Author + information
Patient initials or identifier number
Relevant clinical history and physical exam
A 74 year-old woman with obstructive hypertrophic cardiomyopathy admitted to our hospital with the complaints of fatigue and dyspnea on effort,despite of medication (β-blocker). Her functional capacity was in New York Heart Association class III.
Relevant test results prior to catheterization
Echocardiogram revealed systolic anterior motion of mitral valve and it associated with the obstruction in left ventricular (LV) outflow and mid-ventricular obstruction (peak pressure gradient was 184 mmHg).

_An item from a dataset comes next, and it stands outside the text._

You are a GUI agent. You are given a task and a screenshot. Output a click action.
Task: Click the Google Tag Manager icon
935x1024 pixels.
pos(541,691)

Relevant catheterization findings
Coronary angiogram showed no narrowing of major epicardial coronary arteries. The left ventriculography showed a hyperkinetic contraction pattern at the mid-ventricule with a narrow muscular tunnel between LV apical and basal cavity.

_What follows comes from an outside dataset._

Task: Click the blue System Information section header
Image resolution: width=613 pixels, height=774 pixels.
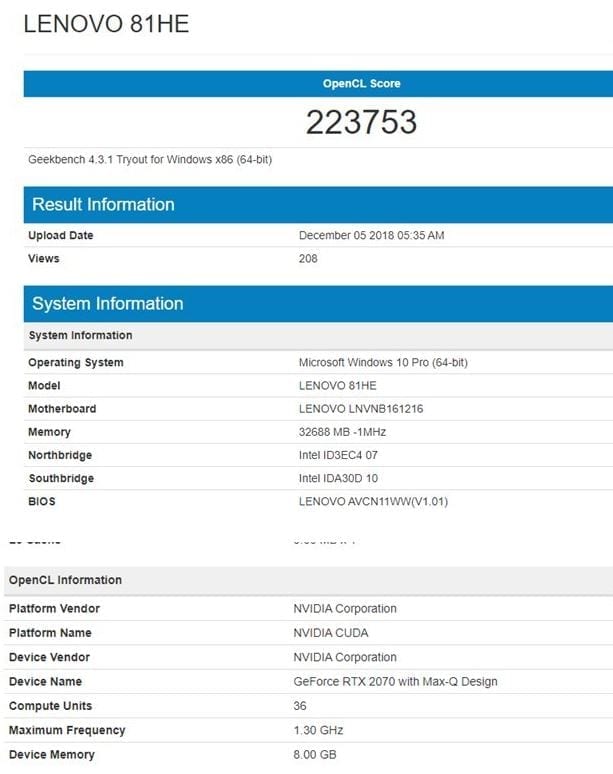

Because of re fractoriness for medication, we planned a percutaneous transluminal septal ablation (PTSMA). Before PTSMA procedure, coronary computed tomographic angiography (CCTA) was performed to clarify the positional relation between septal branches (SB) and LV septum which caused outflow obstruction. CCTA showed distal branch of first major SB and proximal branch of second SB were distributed at the obstructive LV septum, and these findings assured us that the ablation for these branches should be effective in decreasing intraventricular pressure gradient. After wiring to the target SB, an over the wire balloon catheter of 1.5 x 6 mm was placed in the proximal part of these SBs. After verified by contrast echocardiography, we injected 3.5 ml absolute ethanol (first SB 2.5 ml and second SB 1ml) with the speed of 1 ml/min through balloon catheter. After ethanol injection, hemodynamic measurements demonstrated significant reduction in mean intraventricular pressure gradient (140 mmHg to 80 mmHg). Creatine kinase rose up to 1952 IU/dL with a MB fraction 357 IU/dL, but any complications were not seen during the hospitalization. At one month later, echocardiogram revealed significant reduction of LV outflow pressure gradient was still maintained (184 mmHg to 48 mmHg).
SB distribution is often highly-diverse, therefore, it's sometimes very difficult to detect which SB is the best target branch with angiography alone. CCTA gives us useful morphological information about positional relation between SB distribution and LV septum and enables to perform more effective and safer ablation in PTSMA procedure.